» **Requirement**
Filter the records below and keep only the lines that contain the string "Task".

» **Records for this exercise**
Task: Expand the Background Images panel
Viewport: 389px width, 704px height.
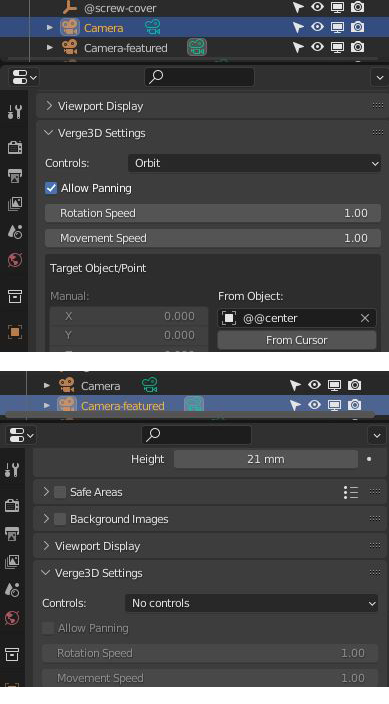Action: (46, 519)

...

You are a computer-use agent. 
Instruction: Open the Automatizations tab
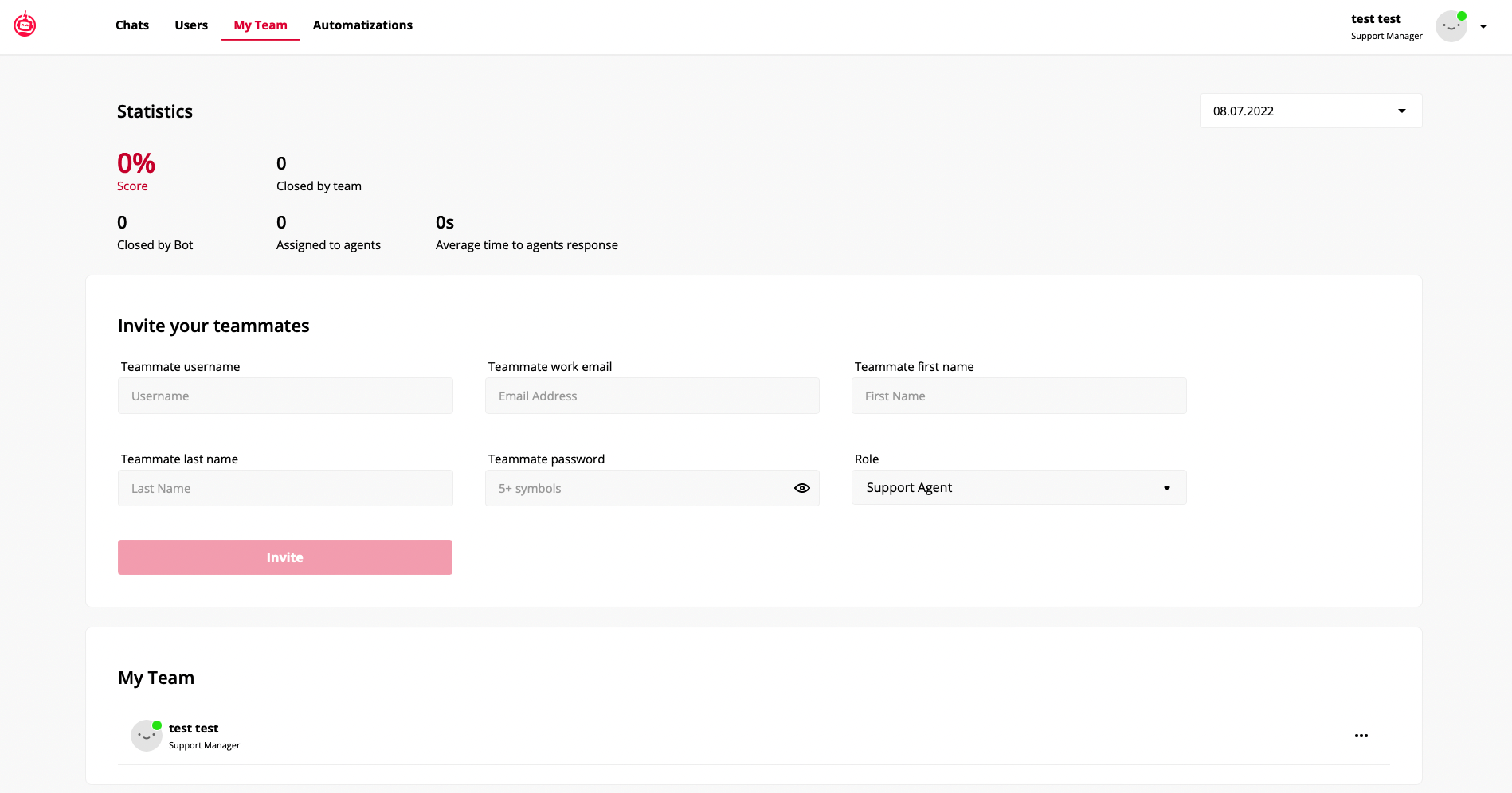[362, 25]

==

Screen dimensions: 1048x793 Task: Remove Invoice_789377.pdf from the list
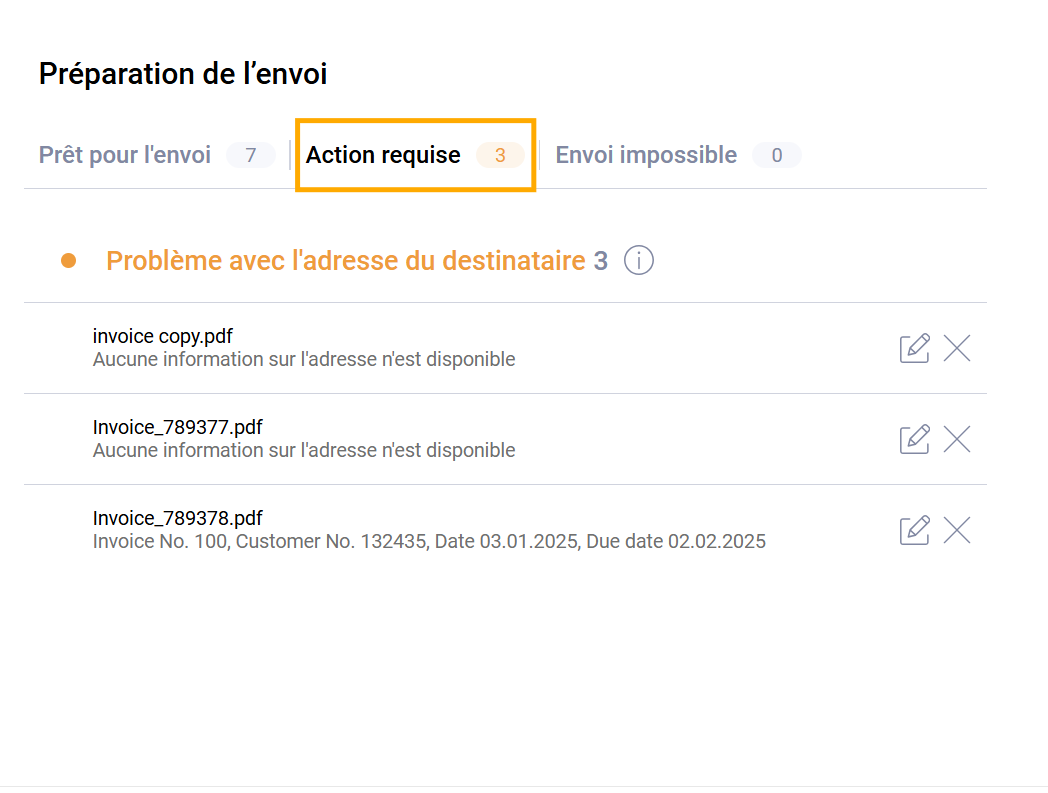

» **Exercise answer**
Task: Expand the Background Images panel
Screen dimensions: 1048x793 Task: Remove Invoice_789377.pdf from the list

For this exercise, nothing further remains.